The diagnostic flowchart based on those predicted factors is a helpful supplement for distinguishing tuberculous pleurisy from other diseases with high ADA levels. The rate of diagnostic accuracy of the flowchart was 80.9%. However, in particular, malignant pleural effusion or NTM might be challenging to differentiate from tuberculous pleurisy. For pleural effusion due to NTM, there was no helpful marker for distinguishing it from tuberculous pleurisy other than the presence of pneumothorax. Those features might be related to the fact that many patients with NTM were treated, including surgical procedures performed in our hospital. Nevertheless, many patients with NTM are diagnosed due to a cavitary lesion rupture; therefore, evaluating disease progression can be helpful in diagnosis. Moreover, a combination of chest CT findings and pleural fluid cytology help in diagnosing malignant pleural fluid or malignant lymphoma [33, 34]. Clinicians should be aware that patients with high ADA levels in pleural effusion might have a disease other than tuberculous pleurisy.
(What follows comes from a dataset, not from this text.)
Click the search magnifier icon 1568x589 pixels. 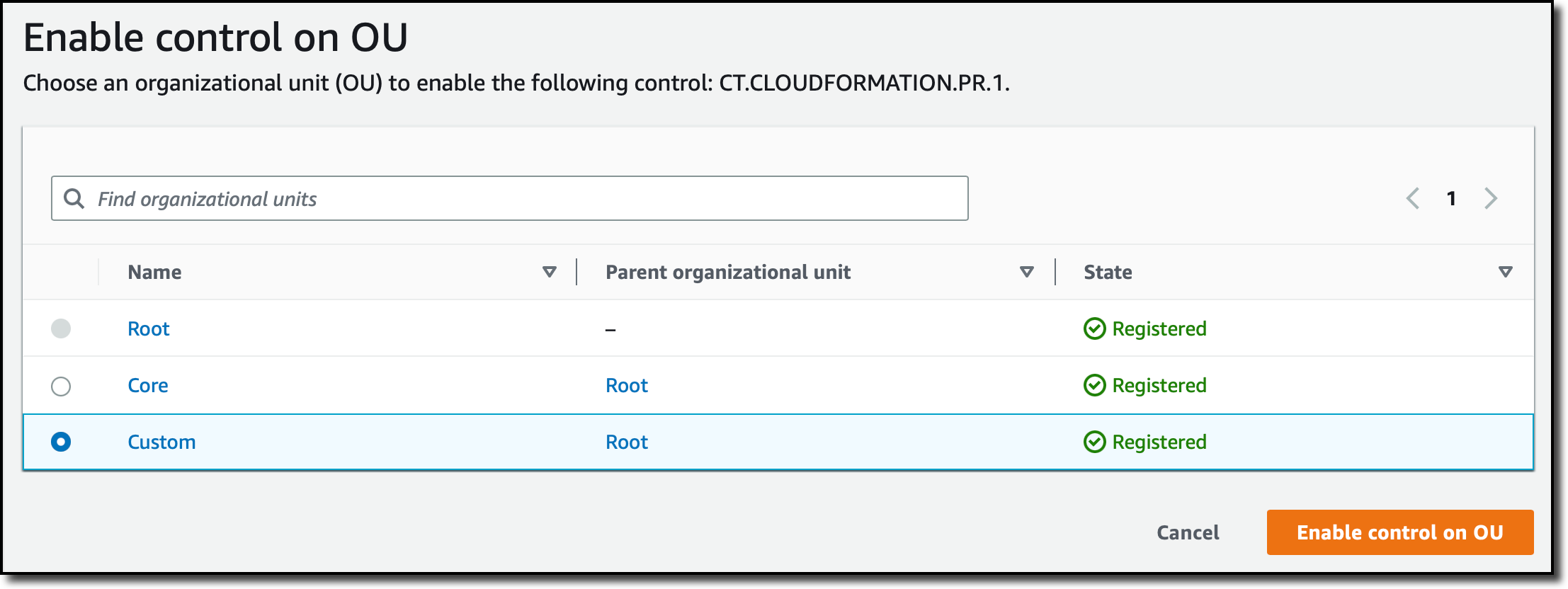coord(74,198)
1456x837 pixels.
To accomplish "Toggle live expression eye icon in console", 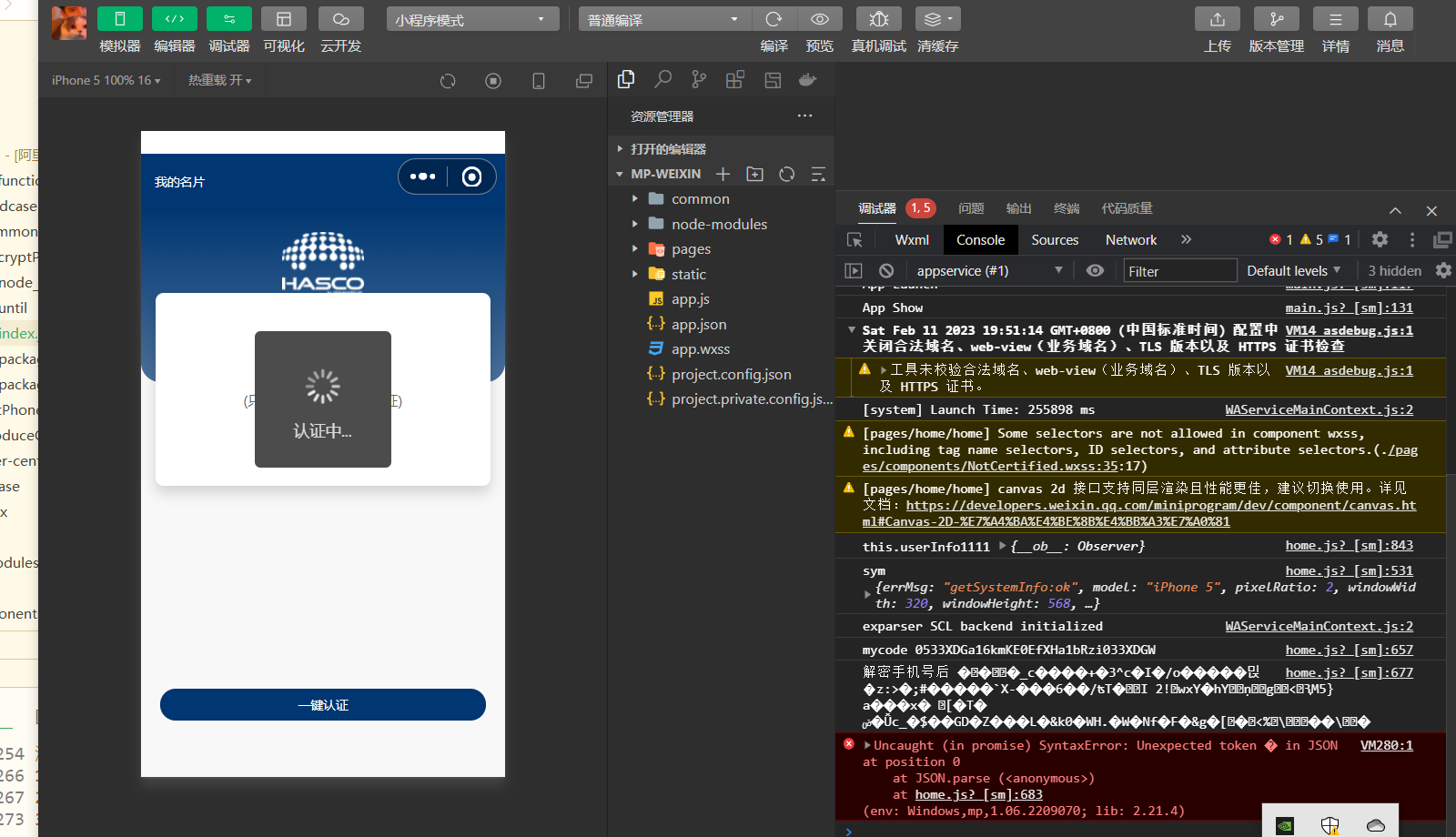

Such cases should be considered using acid-fast bacillus testing of pleural fluid and combined pleural fluid cytology, disease progression, chest computerized tomography findings, and the diagnostic flowchart for tuberculous pleurisy.

This investigation had several limitations. It was conducted retrospectively. The number of cases was small for autoimmune diseases, chronic tuberculous pyothorax, pneumothorax, haemothorax, benign asbestos pleural effusion, and drug-induced pleural effusion, and it might affect the statistical analysis. We collected data for the pleural fluid ADA level, and it was unknown how many patients lacked ADA level data. However, the pleural fluid ADA level is generally investigated routinely regardless of gross appearance in our hospitals; therefore, we believe that there were few biases related to this point.

Conclusion

This study shows that only 40.0% of patients with ADA levels of ≥ 40 U/L are diagnosed with tuberculous pleurisy and that several biomarkers are helpful for diagnosis. A case involving high pleural fluid ADA levels should be investigated using several factors to distinguish tuberculous pleurisy from other diseases.